Next, we must have the "courage" - which may only be found beyond the fear-based ego - to make the switch from egocentric to God-centric consciousness. Here, we must "take heart," which is the fundamental meaning of 'courage', a word that comes from the French and Latin word for 'heart' - 'cour.' ("Fearlessness," Gandhi observed, "is the first requirement of spirituality. A coward can never be moral.")

Lastly, we must know "the difference" between what we can and cannot change at the moment we are disturbed. It is, thus, essential that we know there is the small "self" of ego-consciousness, and the higher "Self" of God-consciousness, and that there is a vast different to the thought processes and emotional reactions of both states. For it is only in this latter 'self-less' state that we can "accept that person, place, thing, or situation" which disturbs us "as being exactly the way it is supposed to be at this moment."

At Step Three in the 'Big Book' we read:
"This is the how and why of it. First of all, we had to quit playing God. It didn't work. Next, we decided that hereafter in this drama of life, God was going to be our Director. He is the Principal; we are His agents. He is the Father, and we are His children. Most good ideas are simple, and this concept was the keystone of the new and triumphant arch through which we passed to freedom."
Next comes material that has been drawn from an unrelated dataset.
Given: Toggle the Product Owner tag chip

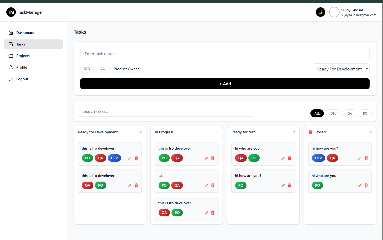Looking at the screenshot, I should click(126, 69).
"When we sincerely took such a position, all sorts of remarkable things followed. We had a new Employer. Being all powerful, He provided what we needed, if we kept close to Him and performed His work well. Established on such a footing we became less and less interested in ourselves, our little plans and designs. More and more we became interested in seeing what we could contribute to life. As we felt new power flow in, as we enjoyed peace of mind, as we discovered we could face life successfully, as we became conscious of His presence, we began to lose our fear of today, tomorrow or the hereafter. We were reborn."
 Thus, if we ignore the "spiritual axiom" that in all instances of emotional disturbance it is we who are upset, all this falls away, and we are once again assuming sole responsibility to manage and direct a life which will immediately and rapidly spiral out of all control, resulting in emotional outbursts and actions we will later regret and have to make amends for - or it may result in much, much worse.

Tuesday, June 21, 2011

Worry and Fear vs. Serenity and Acceptance

"(A)cceptance is the answer to all my problems today. When I am disturbed, it is because I find some person, place, thing, or situation - some fact of my life - unacceptable to me, and I can find no serenity until I accept that person, place, thing or situation as being exactly the way it is supposed to be at this moment. Nothing, absolutely nothing happens in God's world by mistake. Until I could accept my alcoholism, I could not stay sober; unless I accept life completely on life's terms, I cannot be happy. I need to concentrate not so much on what needs to be changed in the world as on what needs to be changed in me and my attitudes."
[Alcoholics Anonymous, page 417.]
The opposite of acceptance is, of course, defiance - and we are told that defiance is "an outstanding trait of the alcoholic" - but the product of acceptance is serenity. It's opposite is calamity and fear, and the effect of egoic, calamitous thinking is to obscure the Ground of our Being and thus prevent us from establishing a conscious contact with the God of our understanding. But how do we practice this seemingly radical acceptance of every person, place, thing or situation in our life?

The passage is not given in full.